Tonight I sat in as part of a panel on gender in communications. I was so excited to be asked...it was like my tiny step-ladder to the kinds of things I've imagined the successful writers I admire partaking judiciously in--respect and recognition, intellectual discourse, free food and booze, et al.
It was hosted by a communicatons professor I had interviewed for my recent "Women in Media" story, which featured the prof's quotes prominently in the lede. The professor--an attractive woman who I figured to be about my age or a couple years younger--was an especially amenable interview subject, as she had done considerable political reporting just after college. Anyway, after that story came out, she graciously invited me to participate in the panel for one of her classes. The panel was to take place at the professor's house in Marin.
In preparation, I studied the list of questions she'd sent: How have you been aware (or become aware) of how gender differences can impact (both positive and negative) the work dynamic in a business/organization? Are skills individual to the person regardless of gender or does gender play a role in the kinds of skills and character strengths/weaknesses one has? What strides and setbacks have Hillary Clinton and Sarah Palin made for women generally in the workplace? Etc.
All day, I scoured websites and thought about my career path and how being female has affected my work and what sort of larger role gender plays in society, media, politics and communications. I ruminated about how to present an alternative angle, should the other women on the panel say the same sorts of things I was thinking about--it was important to me that I presented a balanced, well-thought and fresh perspective on the subject.
But then I arrived at the professor's house, after a winding road up a hill overlooking a lush valley with several typical Marin mansions. From what I could tell, the professor's pad was the largest of them all--a beautiful, sprawling Mediterranean-style villa. I waved at the professor's handsome youngish German husband and their darling two-year-old playing in the driveway on the way in.
Once inside, I met the other panel members--hugely successful mid-age women who work as heads of communications in companies like Disney and Autocad, or the one older guy who was a television documentary and crime writer for the Discovery channel--in a sort of waiting room lounge, drinking wine and comparing second home locales.
That's when I first started to doubt myself. While a couple of the women talked about a colleague who was involved in some business-related drama that was being reported in the NY Times, I kept thinking, "What the hell am I doing here? Why am I on a panel with these semi-major players?"

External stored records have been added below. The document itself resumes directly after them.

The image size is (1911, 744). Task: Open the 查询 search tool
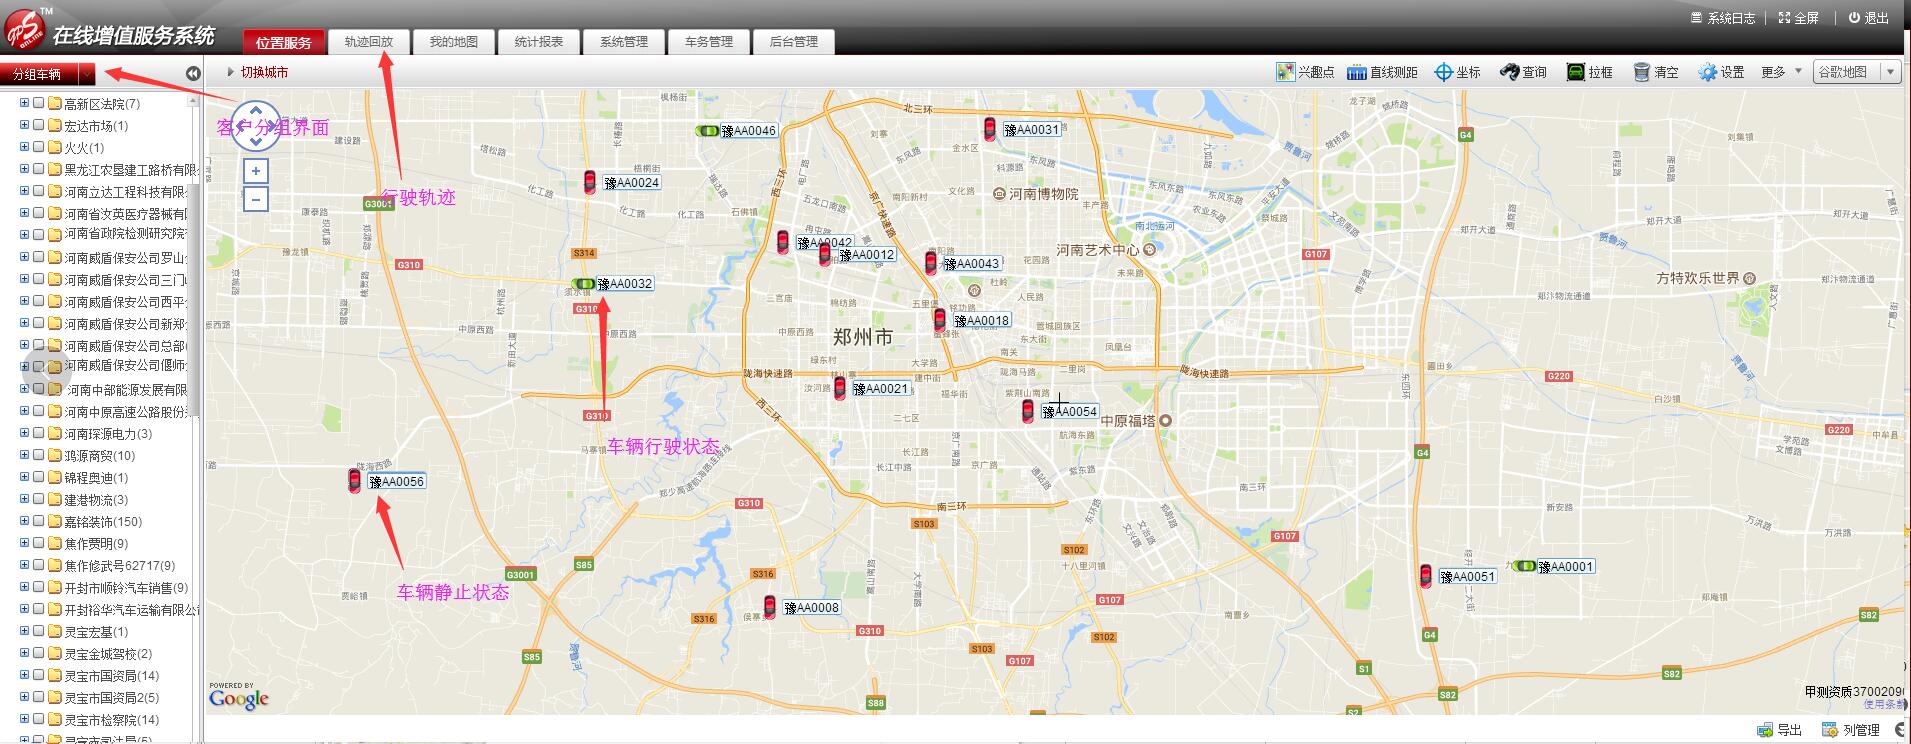tap(1509, 72)
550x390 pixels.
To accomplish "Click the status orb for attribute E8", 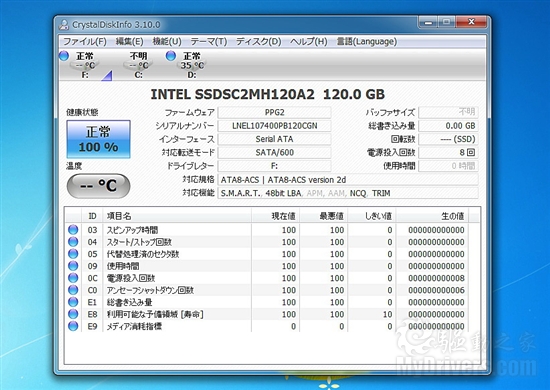I will click(73, 314).
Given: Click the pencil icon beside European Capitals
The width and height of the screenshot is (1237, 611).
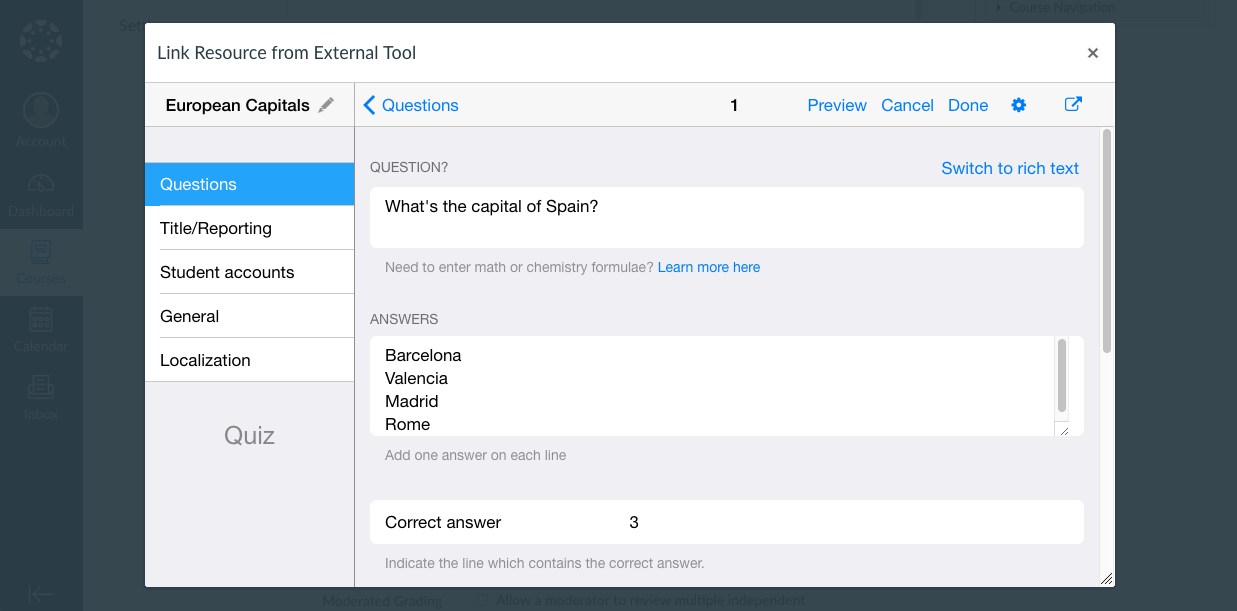Looking at the screenshot, I should tap(326, 105).
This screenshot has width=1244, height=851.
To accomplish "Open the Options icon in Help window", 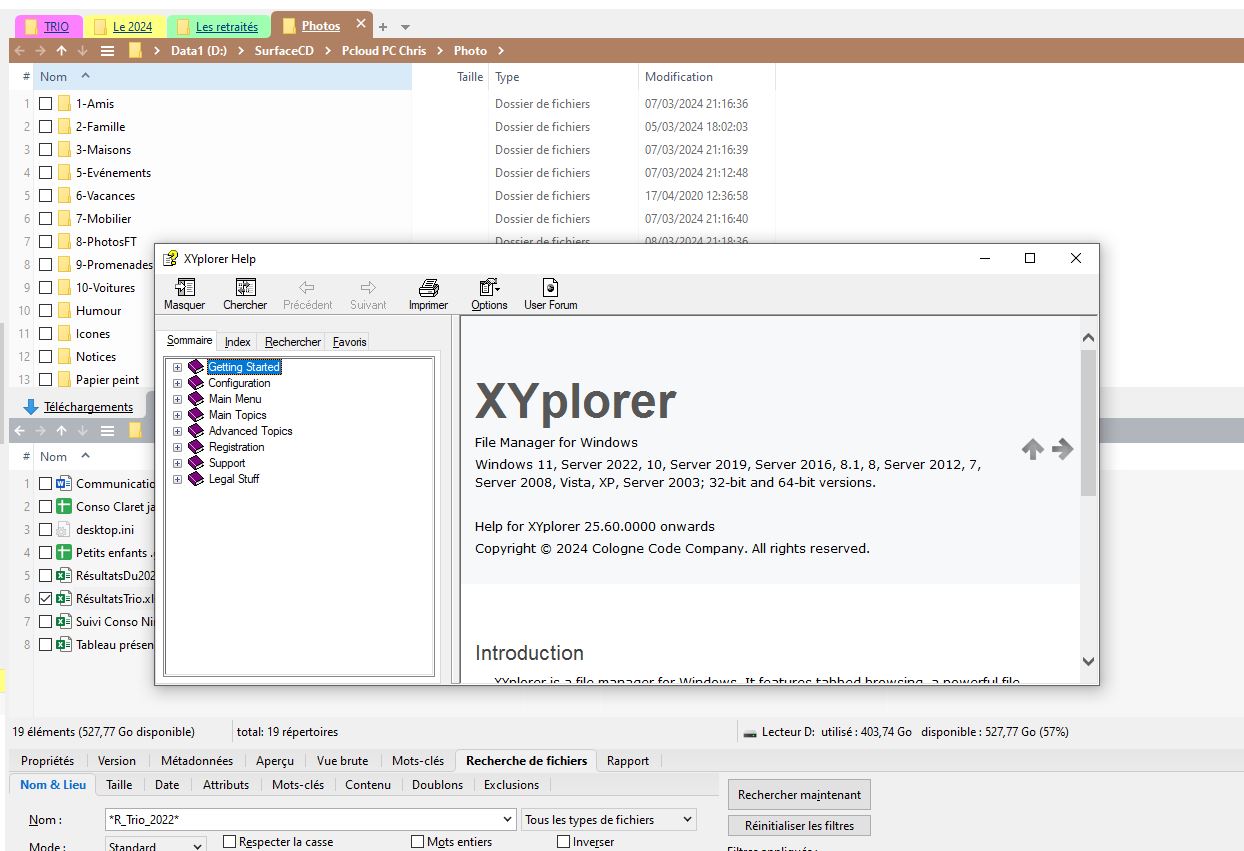I will tap(489, 289).
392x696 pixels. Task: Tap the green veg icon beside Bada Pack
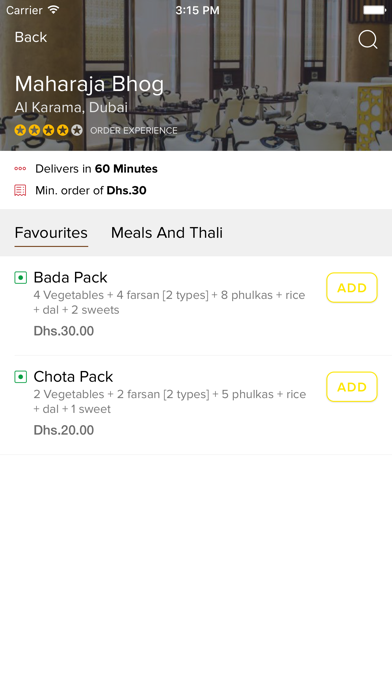(20, 278)
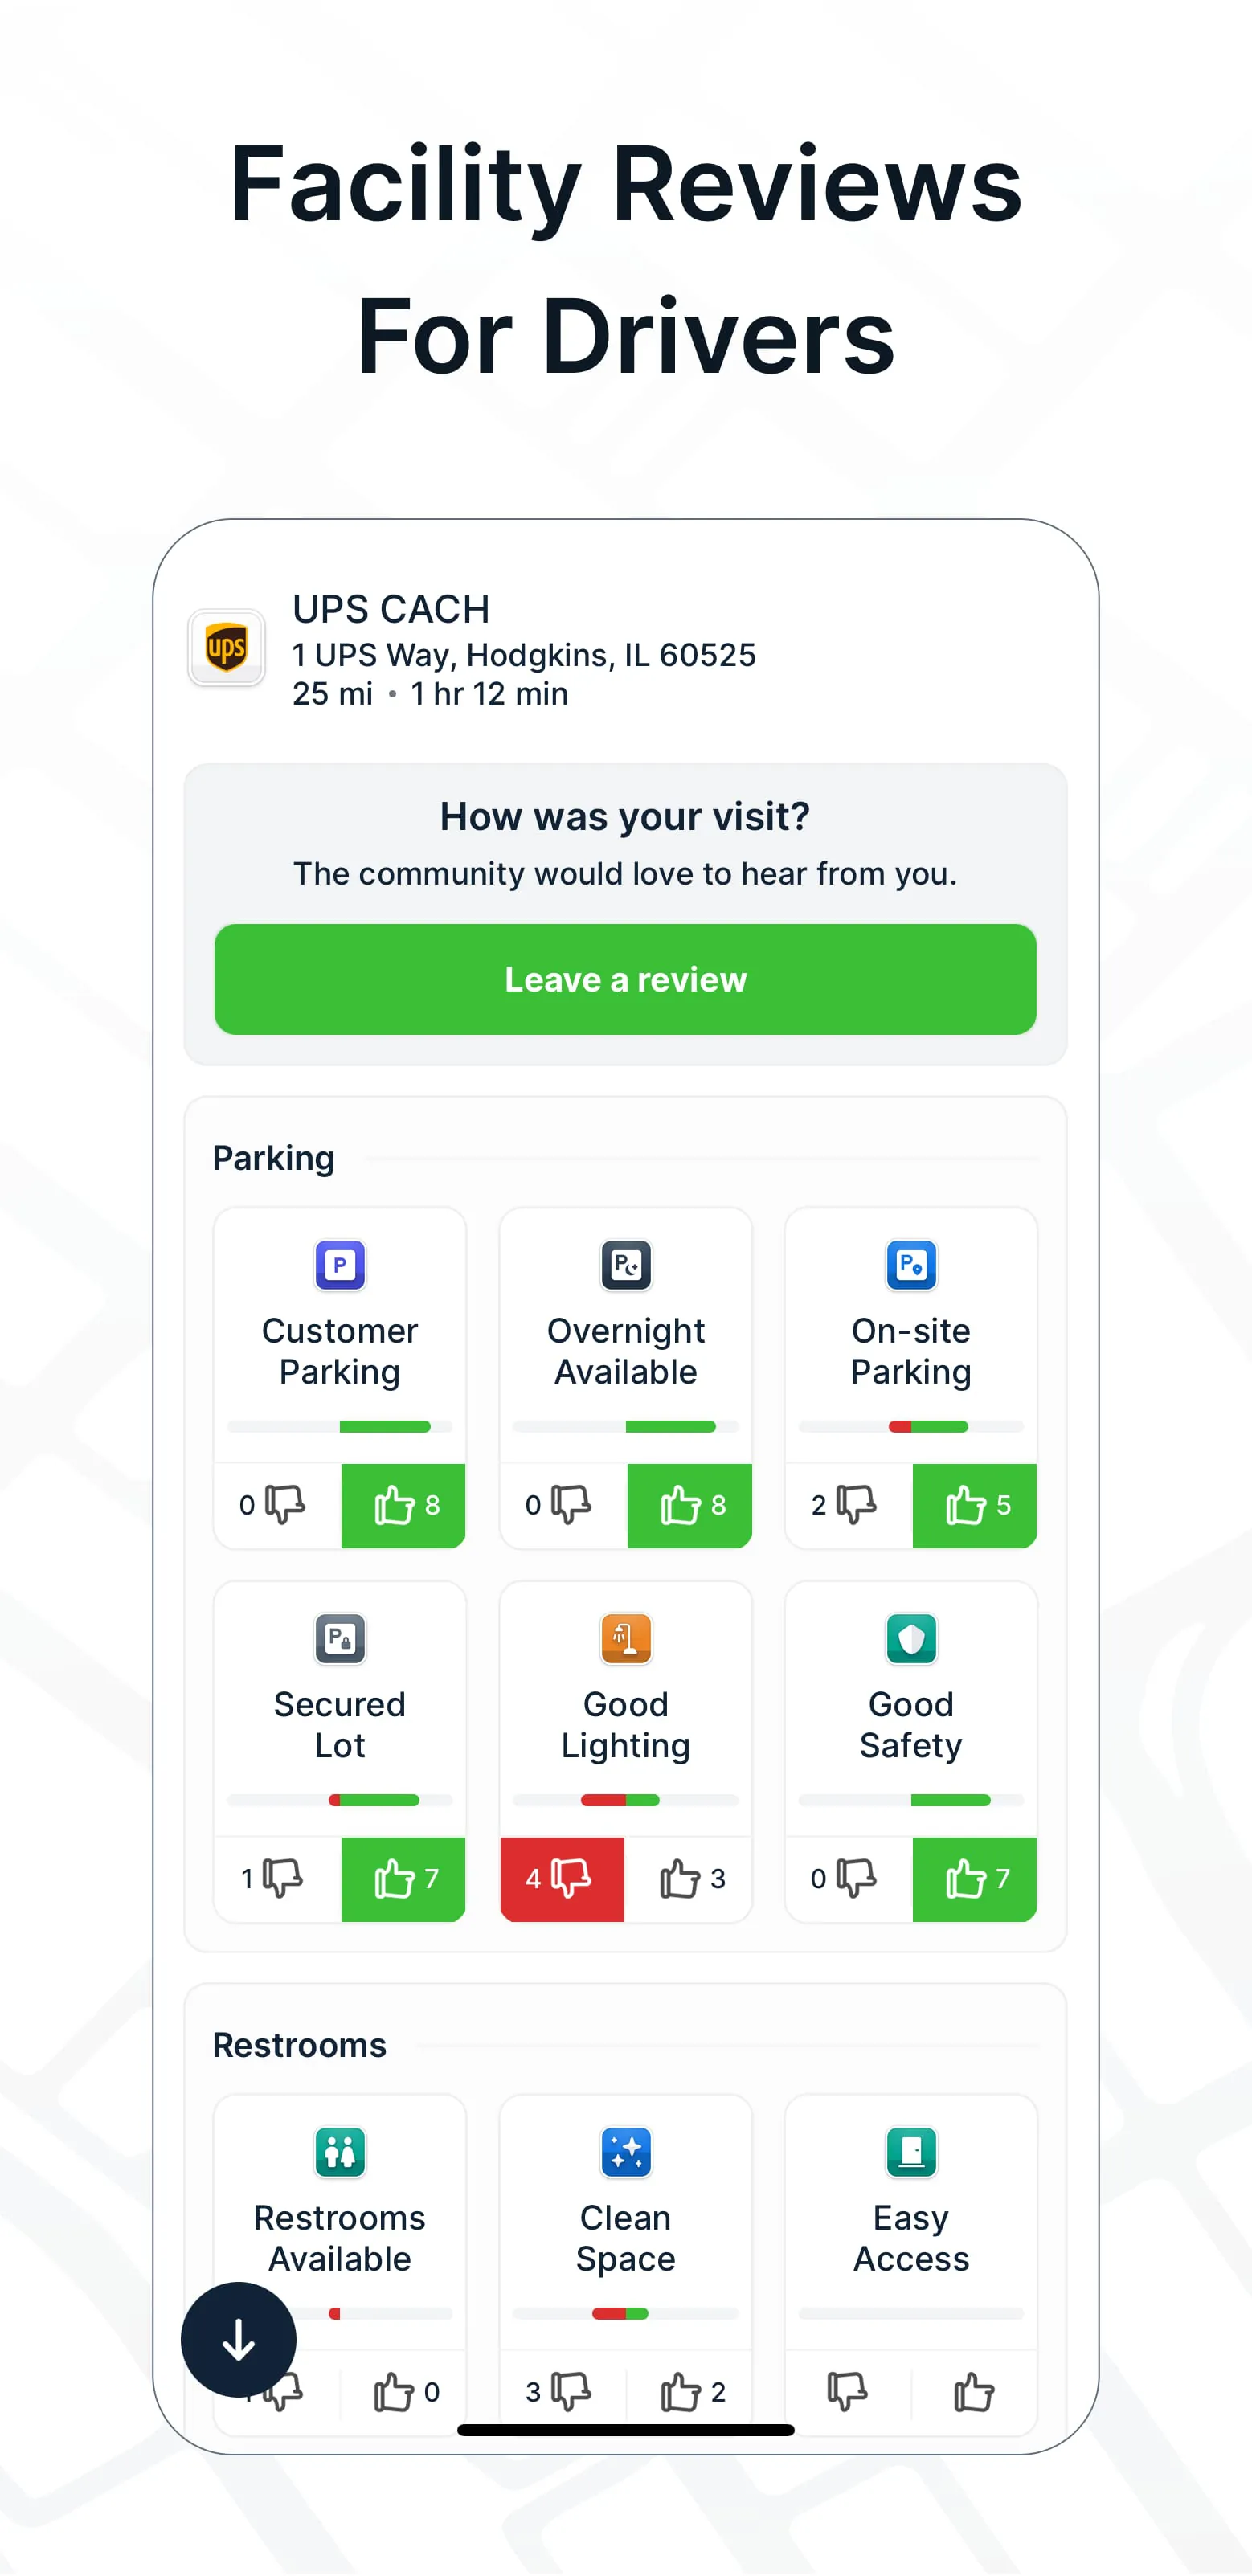Select the Overnight Available parking icon
The width and height of the screenshot is (1252, 2576).
pyautogui.click(x=626, y=1265)
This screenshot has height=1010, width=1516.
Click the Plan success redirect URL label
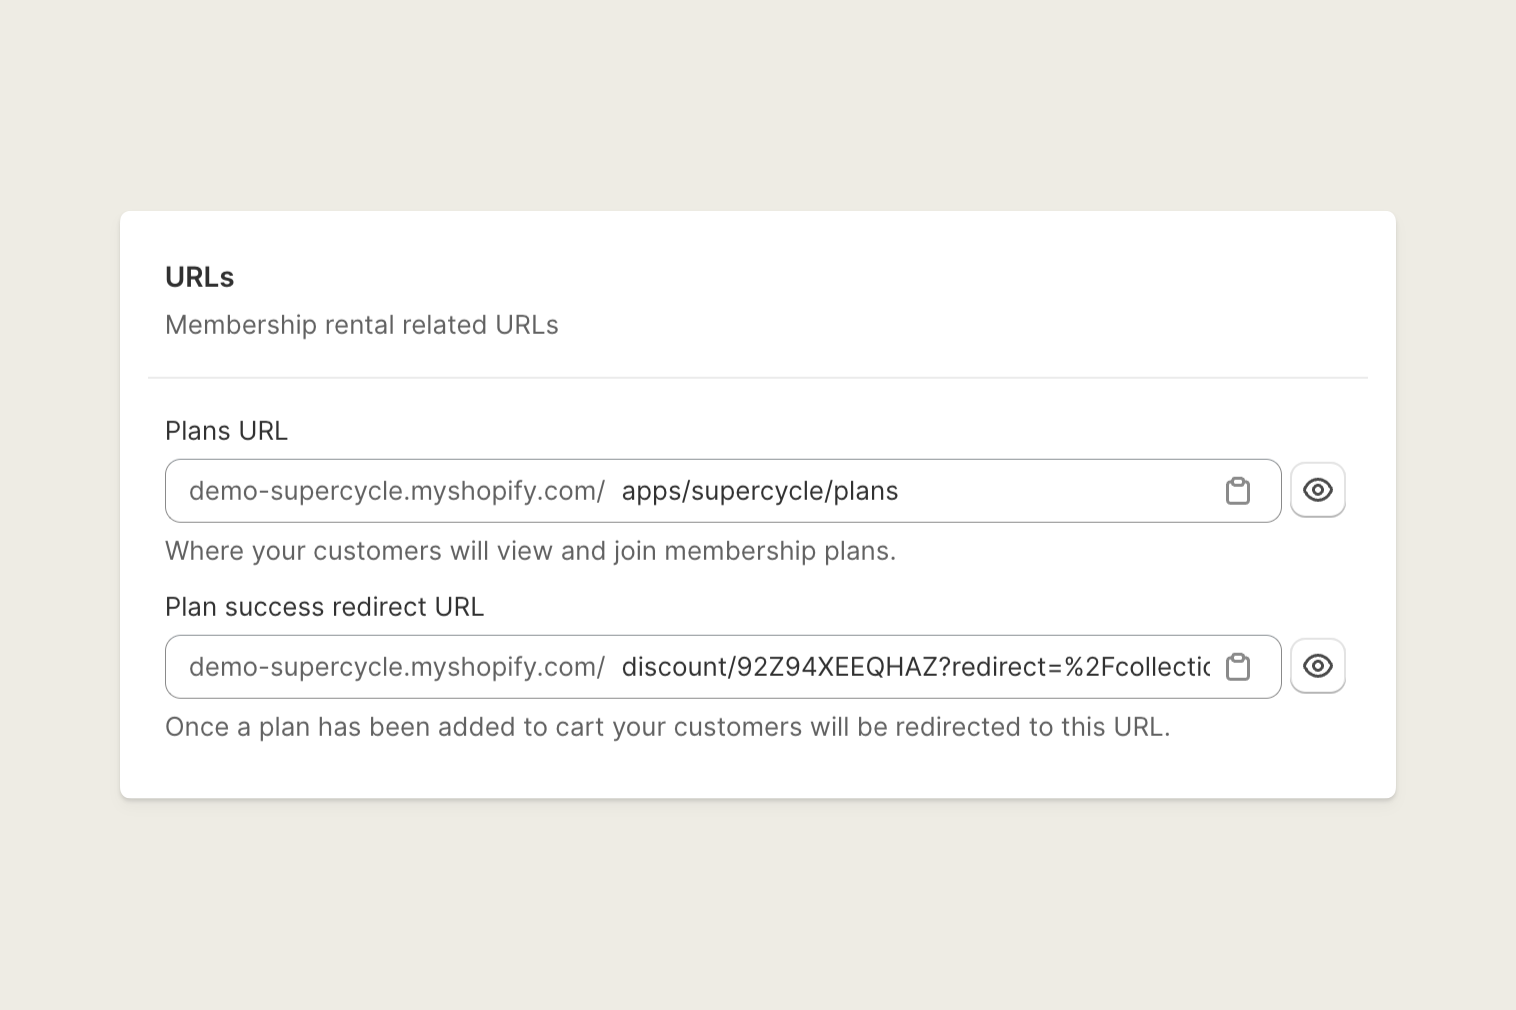(324, 607)
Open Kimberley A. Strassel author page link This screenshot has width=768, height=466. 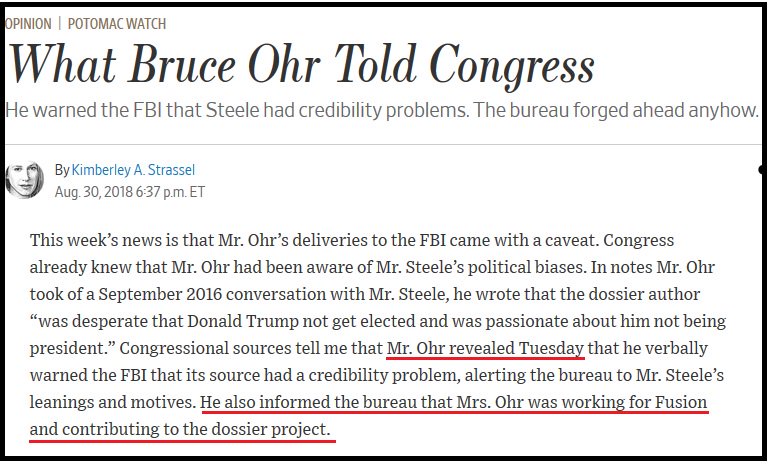pyautogui.click(x=133, y=170)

And I clammed up. We were all seated in front of a group of about a dozen university students with notepads, in a spacious room with several plates of food on a nearby table, in the upstairs right wing of the house. The professor introduced us all formally with brief bios... and I started to shake. Questions were asked, I always waited to answer last after the other panelists, and when I had to speak, I felt my face burn, my heart was in my throat, my ears were pounding and I don't know what I was saying. Everything I had studied and thought about during the day was gone.
I know I let myself get intimidated by my surroundings, by the amazing women (and the one guy) on the panel, by stage fright, and by the knowledge that impressionable students were taking notes on whatever garble was coming out of my mouth. And I'm more than a little disappointed in myself for that. I know I'm probably being hard on myself, and that I quite likely said some halfway intelligle things. I honestly can't remember. But I just don't think I did it well. I definitely didn't embrace the experience...
I recently came upon an old journal (I'd been looking for my birth certificate, which I'd needed to get my California driver's license, only I didn't actually need it because they had on file my original driver's license--and proceeded to have a good hearty chuckle about my 1987 hair) from when I was 10. In it, I'd written that I wanted to be an actress or a rock star when I grew up. I had drawn myself as a glamazon in sparkling dress on stage with a microphone and a crowd of adoring fans.
...And yet, present day, here I was in a room with maybe not so much a sparkling dress or a crowd of adoring fans but at least an audience and a figurative microphone, and I was frozen. Where was that bold 10-year-old who'd yearned for the spotlight? And really, although on another level, how is that different from what I do for work now? Or how I interact casually, in social situations, and from all the holoholo-ing on Maui??
I can't quite wrap my head around how I'm feeling but it's definitely conflicted and strange and anxious and inspired and... hopeful.
2 comments:
Dear Diary,
I have one of the most inspiring, vivaciously witty, beautifully funny and moxa havin friends in the world. She is bold and loving and brilliant. I feel so blessed to have her in my life because when we are flying first class to Sardonia, she too will enjoy good cheese and wine and that will be grand. Yes, grand.